Following the publication of the Westtex TPC investigation report, Next Level Apparel and 47 Brand developed a Corrective Action Plan (CAP) and have kept FLA regularly informed of its implementation. FLA received the latest CAP update on February 26, 2024, and was pleased to confirm that the remaining five union officials—including the one who voluntarily resigned and the two dismissed in 2021—have been reinstated and received full back pay. Achieving these positive results showed the brands’ close and deep engagement with the factory management to ensure the respect of these workers’ associational rights. FLA closely monitored and verified the compliance with the recommendations regarding their reinstatement.
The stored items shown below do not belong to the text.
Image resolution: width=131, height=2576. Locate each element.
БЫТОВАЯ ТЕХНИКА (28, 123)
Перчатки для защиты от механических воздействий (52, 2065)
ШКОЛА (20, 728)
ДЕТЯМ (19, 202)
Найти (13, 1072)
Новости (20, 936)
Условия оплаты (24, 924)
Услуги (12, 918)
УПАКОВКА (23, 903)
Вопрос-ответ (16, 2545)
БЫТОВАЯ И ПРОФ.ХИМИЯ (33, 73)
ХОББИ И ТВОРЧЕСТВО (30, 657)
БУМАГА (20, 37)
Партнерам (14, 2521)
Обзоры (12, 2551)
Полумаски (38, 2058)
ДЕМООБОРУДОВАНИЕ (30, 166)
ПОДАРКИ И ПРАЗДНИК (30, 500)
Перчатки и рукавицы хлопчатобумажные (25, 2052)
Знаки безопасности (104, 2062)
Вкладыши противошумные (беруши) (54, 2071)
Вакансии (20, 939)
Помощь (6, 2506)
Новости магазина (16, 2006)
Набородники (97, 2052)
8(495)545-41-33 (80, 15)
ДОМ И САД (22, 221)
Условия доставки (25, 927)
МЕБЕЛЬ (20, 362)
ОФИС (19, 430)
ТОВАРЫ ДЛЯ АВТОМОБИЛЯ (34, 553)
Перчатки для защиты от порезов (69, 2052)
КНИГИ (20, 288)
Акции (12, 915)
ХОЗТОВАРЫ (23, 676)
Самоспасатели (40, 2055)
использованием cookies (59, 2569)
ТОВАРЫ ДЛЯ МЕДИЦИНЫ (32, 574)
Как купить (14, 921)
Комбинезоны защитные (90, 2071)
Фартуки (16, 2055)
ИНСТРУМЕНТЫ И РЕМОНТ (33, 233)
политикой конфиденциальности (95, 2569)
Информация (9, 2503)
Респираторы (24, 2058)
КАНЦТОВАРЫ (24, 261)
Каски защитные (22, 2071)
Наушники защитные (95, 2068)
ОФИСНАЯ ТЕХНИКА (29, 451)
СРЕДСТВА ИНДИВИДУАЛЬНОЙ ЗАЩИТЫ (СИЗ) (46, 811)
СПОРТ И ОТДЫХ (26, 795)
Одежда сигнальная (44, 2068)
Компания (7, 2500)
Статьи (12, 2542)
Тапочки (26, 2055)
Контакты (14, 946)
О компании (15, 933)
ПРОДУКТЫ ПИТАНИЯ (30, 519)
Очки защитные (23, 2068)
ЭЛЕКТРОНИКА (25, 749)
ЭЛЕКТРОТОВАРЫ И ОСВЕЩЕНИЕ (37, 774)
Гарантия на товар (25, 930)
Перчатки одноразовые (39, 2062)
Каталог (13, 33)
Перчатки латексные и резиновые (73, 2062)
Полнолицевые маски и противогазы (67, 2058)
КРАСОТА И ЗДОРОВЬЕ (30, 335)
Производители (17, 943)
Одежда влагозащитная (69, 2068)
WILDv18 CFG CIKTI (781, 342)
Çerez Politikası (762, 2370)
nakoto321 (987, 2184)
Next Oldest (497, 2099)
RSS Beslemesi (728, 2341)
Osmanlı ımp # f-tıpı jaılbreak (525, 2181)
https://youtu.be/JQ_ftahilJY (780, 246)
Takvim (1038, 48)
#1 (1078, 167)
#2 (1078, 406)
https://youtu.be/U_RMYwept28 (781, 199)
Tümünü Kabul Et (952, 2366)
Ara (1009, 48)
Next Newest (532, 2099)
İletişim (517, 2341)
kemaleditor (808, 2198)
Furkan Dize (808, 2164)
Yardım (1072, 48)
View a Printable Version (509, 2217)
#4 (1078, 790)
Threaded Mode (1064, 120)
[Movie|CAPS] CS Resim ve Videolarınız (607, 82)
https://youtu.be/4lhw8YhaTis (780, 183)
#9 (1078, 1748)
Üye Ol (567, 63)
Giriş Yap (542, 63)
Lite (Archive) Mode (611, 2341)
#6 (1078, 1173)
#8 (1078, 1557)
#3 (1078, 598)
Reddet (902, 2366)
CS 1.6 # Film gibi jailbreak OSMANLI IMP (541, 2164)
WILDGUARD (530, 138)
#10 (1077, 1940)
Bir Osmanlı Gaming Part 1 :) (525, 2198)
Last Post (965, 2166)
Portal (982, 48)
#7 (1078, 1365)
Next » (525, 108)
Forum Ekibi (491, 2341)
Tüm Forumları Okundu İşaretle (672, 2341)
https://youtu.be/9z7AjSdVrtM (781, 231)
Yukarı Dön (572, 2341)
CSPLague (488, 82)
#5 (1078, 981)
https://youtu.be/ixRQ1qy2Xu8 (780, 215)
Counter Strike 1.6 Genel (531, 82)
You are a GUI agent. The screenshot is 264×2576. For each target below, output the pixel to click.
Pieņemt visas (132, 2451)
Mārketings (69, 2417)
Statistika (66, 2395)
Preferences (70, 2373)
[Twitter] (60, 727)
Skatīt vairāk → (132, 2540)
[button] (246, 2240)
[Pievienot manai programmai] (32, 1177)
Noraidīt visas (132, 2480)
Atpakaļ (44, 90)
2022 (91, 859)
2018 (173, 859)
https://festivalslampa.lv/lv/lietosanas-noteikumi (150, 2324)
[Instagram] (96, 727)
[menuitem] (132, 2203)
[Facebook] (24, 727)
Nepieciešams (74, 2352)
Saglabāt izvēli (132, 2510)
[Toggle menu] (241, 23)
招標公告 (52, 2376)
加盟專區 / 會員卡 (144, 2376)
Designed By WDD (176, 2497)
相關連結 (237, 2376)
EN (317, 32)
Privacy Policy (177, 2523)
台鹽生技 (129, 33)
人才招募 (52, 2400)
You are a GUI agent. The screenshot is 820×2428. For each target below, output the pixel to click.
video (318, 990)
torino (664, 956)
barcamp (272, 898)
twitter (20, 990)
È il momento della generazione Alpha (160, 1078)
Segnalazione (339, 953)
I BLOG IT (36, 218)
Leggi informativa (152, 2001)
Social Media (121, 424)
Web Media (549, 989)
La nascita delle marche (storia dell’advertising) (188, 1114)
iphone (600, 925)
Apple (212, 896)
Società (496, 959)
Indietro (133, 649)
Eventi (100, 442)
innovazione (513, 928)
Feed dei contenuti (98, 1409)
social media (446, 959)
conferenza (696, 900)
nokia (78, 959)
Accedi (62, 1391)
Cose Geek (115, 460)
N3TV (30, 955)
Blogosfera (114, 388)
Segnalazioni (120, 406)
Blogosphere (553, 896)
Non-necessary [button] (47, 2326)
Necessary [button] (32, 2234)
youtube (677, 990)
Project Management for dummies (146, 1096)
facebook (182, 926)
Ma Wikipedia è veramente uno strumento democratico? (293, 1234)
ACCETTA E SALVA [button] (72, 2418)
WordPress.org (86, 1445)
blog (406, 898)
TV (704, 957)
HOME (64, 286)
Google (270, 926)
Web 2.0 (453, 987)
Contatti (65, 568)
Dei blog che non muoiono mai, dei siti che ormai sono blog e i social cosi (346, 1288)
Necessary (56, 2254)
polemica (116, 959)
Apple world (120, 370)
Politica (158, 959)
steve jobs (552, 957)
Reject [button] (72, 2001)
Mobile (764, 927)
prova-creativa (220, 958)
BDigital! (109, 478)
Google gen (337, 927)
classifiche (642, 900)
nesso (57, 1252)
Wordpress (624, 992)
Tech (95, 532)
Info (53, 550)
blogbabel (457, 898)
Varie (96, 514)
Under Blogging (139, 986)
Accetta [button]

Moreover, the factory has invested in strengthening its social compliance team by hiring a new person who will monitor not only the implementation of the CAP but also advise and support the alignment of several factory policies and procedures with FLA´s recommendations. For example, the factory has put in place a performance review process for the entire workforce, developed a new procedure for worker retrenchment, and set up rules for engagement with worker representatives.

Some CAP element remain outstanding, and the brands together with the factory management will continue implementing. The more critical ones are the development and implementation of a Freedom of Association training for workers, supervisors, and all management; review of the retroactive payment of the three first days of medical leave that were not paid in a timely manner; and construction a new lactating room for breast-feeding female workers.